# need ideas for a new exotic pet



## haderz (Jul 20, 2009)

i already keep a corn snake and a royal python and im after another pet. 

it can be anything realy, snake, lizard, invertebrate, fish etc etc

the only main things i am looking for from this pet is that i can have a very nicely set up tank and i will be able to view the pet easily preferably during the day but the night would be totaly fine. also the viv size has to be a maximum of 4 x 2 x 4 (l x d x h) but it can be anything smaller. it would also have to be okay with at least occasional handling.

thanks for all your help

Alex


----------



## Emmy1 (Jul 13, 2009)

You should buy something that you like, not what others suggest. Your own research can be beneficial.:whistling2: 

I'd suggest a chameleon


----------



## haderz (Jul 20, 2009)

yes but ideas can also be helpfull. i would like people to give me ideas andthen i research those animals, mainly because people might have kept these pets before and know what they are like.


im fascinated by yamen chams can anyone share some light on these please?


----------



## eeji (Feb 22, 2006)

a pair or trio of collared lizards would love a 4 x 2 x 4


----------



## Modern Dinosaurs (Aug 14, 2008)

A pair of corn snakes :devil:


----------



## devilsofdarkness (Mar 26, 2006)

well it really depends on how much you are willing to pay cos u could have :

water dragons..gorgeous friendly lizards, beautiful looking and great fun to own but need large enclosure, heat, lights and misitng regularly ,,,also as they are WATER dragons they should have access to a large area of water as they love swimming and also defecate in the water...so this needs to be easy to clean too and also have filter etc installed to keep the water clean...

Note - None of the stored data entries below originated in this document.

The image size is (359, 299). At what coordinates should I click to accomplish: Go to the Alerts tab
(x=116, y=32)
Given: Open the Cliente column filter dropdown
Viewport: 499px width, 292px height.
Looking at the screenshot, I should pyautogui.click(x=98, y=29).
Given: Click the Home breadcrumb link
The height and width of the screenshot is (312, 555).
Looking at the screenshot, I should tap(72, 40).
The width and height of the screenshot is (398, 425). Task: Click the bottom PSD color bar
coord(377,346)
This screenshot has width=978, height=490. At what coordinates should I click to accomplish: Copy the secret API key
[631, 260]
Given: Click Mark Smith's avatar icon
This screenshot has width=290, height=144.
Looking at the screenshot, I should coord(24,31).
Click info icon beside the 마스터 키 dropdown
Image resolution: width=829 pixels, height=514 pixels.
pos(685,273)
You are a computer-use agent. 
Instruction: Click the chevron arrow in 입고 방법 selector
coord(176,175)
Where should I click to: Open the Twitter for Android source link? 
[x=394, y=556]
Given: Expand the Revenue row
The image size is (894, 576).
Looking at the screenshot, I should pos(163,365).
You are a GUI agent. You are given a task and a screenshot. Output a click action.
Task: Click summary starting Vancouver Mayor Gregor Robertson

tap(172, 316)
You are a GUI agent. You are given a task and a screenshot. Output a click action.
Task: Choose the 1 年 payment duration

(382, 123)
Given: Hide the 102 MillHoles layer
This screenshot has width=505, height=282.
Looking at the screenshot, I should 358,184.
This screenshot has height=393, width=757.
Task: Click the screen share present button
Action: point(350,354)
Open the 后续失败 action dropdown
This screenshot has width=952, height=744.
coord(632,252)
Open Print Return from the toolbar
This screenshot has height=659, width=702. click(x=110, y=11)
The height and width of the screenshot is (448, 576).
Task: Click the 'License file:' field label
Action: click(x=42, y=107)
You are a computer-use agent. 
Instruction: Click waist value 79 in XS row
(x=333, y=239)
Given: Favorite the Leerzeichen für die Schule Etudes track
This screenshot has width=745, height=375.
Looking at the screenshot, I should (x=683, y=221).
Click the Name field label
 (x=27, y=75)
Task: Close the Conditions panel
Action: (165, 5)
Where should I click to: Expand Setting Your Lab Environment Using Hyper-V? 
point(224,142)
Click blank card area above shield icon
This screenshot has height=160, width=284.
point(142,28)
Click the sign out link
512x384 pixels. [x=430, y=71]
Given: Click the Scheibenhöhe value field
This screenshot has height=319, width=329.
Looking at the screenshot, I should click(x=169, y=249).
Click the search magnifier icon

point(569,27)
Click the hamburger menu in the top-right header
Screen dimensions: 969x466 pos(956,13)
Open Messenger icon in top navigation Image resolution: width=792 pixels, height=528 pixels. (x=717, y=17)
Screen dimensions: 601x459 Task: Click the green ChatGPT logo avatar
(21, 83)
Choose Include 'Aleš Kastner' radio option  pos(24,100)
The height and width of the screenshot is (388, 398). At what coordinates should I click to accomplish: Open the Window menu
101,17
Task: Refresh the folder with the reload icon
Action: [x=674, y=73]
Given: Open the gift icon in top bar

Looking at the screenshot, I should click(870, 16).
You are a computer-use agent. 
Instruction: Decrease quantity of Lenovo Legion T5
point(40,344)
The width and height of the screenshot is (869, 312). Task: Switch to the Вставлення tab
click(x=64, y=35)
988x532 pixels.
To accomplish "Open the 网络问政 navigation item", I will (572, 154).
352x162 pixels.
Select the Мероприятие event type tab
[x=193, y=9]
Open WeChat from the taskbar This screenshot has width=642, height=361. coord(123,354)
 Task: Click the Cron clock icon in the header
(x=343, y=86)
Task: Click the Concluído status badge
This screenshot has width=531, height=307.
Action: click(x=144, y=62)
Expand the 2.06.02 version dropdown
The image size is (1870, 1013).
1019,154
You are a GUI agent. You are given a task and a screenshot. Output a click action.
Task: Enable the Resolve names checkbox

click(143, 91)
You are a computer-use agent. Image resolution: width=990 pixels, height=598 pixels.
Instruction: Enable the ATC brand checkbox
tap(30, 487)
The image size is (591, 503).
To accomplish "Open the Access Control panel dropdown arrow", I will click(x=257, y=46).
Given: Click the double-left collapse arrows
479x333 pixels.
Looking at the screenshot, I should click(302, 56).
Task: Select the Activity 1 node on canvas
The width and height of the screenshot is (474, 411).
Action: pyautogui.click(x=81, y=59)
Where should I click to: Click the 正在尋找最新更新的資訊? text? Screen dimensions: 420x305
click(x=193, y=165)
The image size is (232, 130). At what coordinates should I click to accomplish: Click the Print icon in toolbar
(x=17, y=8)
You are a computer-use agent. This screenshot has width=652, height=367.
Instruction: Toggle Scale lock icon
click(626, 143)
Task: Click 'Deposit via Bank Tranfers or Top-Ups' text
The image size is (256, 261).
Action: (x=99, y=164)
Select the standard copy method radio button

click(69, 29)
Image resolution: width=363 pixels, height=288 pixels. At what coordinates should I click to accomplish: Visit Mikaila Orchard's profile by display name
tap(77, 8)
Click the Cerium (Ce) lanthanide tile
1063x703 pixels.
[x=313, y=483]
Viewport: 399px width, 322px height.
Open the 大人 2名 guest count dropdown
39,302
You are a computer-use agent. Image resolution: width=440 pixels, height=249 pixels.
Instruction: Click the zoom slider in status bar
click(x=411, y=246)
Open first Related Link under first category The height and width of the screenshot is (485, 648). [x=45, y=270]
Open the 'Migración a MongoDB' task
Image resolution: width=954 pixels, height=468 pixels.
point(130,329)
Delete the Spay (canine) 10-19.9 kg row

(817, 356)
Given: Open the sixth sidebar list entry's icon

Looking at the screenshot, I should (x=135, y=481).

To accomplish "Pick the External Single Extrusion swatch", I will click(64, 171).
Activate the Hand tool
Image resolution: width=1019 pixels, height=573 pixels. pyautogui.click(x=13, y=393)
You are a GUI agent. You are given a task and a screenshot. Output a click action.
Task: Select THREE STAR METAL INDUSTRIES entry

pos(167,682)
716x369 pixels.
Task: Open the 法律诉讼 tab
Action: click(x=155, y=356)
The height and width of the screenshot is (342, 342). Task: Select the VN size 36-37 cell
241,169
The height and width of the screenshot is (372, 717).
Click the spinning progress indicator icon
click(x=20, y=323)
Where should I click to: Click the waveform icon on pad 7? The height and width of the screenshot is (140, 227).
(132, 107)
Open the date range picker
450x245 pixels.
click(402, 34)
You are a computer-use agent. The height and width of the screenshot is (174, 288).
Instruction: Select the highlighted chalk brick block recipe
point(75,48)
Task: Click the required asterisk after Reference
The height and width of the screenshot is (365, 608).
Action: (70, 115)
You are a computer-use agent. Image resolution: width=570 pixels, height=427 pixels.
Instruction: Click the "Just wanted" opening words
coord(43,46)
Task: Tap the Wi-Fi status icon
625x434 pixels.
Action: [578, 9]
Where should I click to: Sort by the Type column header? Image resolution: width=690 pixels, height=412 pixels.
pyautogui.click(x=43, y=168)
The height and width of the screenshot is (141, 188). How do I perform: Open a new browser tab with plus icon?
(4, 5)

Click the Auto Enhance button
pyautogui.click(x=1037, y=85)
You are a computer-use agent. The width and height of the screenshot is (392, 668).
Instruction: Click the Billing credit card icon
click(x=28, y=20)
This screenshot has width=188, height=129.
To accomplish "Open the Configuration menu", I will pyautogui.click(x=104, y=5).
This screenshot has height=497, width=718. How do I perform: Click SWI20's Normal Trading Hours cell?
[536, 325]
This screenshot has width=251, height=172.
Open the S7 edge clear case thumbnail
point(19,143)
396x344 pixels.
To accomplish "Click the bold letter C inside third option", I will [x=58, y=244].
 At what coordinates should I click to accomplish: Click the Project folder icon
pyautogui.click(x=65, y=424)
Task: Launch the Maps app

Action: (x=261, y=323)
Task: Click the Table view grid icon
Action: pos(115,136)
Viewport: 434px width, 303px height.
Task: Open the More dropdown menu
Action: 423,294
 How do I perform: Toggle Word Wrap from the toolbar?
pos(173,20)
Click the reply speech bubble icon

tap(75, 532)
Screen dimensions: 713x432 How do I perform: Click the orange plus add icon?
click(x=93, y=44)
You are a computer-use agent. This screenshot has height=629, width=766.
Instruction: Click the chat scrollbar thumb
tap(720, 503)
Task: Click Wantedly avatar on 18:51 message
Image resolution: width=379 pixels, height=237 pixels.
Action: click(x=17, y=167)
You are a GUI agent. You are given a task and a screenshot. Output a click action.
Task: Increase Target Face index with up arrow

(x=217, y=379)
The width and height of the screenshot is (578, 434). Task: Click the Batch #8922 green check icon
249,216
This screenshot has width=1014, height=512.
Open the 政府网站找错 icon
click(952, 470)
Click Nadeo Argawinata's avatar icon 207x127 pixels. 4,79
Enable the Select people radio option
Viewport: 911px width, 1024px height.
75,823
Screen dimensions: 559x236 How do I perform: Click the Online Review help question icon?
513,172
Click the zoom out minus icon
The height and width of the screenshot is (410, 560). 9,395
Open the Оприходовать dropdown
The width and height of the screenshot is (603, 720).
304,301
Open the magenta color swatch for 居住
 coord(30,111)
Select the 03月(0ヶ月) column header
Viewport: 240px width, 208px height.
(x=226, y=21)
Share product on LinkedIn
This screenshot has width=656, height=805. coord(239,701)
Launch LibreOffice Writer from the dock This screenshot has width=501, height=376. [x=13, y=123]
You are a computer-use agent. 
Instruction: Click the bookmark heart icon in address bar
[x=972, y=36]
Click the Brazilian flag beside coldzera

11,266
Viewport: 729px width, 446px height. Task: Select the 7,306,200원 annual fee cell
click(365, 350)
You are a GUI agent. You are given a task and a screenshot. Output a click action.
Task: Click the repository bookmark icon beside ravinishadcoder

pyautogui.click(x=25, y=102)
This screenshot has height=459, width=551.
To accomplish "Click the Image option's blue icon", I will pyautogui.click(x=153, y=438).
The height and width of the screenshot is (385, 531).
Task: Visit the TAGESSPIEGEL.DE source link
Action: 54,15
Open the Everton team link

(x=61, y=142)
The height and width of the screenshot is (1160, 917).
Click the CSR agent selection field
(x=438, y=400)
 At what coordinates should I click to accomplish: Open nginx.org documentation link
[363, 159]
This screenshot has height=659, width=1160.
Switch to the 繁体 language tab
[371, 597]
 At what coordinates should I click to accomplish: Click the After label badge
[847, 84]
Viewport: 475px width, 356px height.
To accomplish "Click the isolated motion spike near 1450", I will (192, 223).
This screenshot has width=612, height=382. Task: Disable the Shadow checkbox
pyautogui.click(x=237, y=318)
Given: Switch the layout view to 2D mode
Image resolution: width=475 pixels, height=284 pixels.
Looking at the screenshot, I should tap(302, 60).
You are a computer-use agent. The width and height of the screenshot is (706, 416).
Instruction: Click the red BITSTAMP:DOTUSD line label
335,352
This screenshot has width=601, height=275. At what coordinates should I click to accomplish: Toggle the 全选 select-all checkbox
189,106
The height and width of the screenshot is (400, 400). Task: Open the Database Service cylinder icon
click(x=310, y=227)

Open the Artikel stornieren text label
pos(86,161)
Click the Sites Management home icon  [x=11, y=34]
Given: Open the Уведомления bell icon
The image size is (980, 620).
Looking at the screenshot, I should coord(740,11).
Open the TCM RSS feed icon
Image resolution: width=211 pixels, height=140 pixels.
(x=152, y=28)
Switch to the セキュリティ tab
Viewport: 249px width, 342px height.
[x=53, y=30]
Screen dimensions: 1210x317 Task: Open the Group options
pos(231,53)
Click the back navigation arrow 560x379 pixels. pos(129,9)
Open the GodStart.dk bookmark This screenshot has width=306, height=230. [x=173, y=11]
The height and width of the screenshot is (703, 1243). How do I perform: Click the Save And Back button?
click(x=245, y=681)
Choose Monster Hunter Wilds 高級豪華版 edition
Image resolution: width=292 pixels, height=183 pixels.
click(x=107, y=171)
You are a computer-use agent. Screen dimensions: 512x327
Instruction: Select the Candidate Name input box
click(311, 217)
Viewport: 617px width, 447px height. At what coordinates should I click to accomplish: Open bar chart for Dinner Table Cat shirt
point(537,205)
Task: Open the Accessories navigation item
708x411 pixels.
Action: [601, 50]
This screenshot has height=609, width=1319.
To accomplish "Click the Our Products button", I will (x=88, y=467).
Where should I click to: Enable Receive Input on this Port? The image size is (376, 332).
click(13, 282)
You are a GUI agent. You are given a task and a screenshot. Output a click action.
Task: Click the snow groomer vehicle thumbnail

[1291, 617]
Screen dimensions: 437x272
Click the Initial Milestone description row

Beardies again really fun lizards but again need large enclosure, heat, lights, lots of logs and things in thier vivs to enable them to either be high up or down on the ground..(they decide!! although mine tend to be up on the branches under the heat lamp for most of the day)

Tarantula...if u like spiders then get a tarantula...many people think that spiders dont really do much but ud be suprised...ours in always walking about her viv, webbing, digging and generally really fun to watch..on the handling side u can handle them but research into this is a must as spiders can die very easily from falls and shock

Scorpions are cool too

or u could go for my fave and get a couple of rats!! rats are amazing little creatures, dont cost the earth, are super friendly and loyal to thier owners and soooo much fun...as long as thier cage is large enough for the amount of rats kept and there are hammocks, tubes and toys in the cage and u handle them regularly u will have a happy little friend for a good couple of years!!


----------



## cordylidae (Nov 2, 2008)

haderz said:


> i already keep a corn snake and a royal python and im after another pet.
> 
> it can be anything realy, snake, lizard, invertebrate, fish etc etc
> 
> ...


:Na_Na_Na_Na::lol2:


----------



## ObsessedWithSerpents (Sep 2, 2009)

Get a dwarf boa from john berry reptiles. They are beautiful especially the berry blood boas and the sunset boas


----------



## samiboy (Sep 1, 2009)

a group of anoles


----------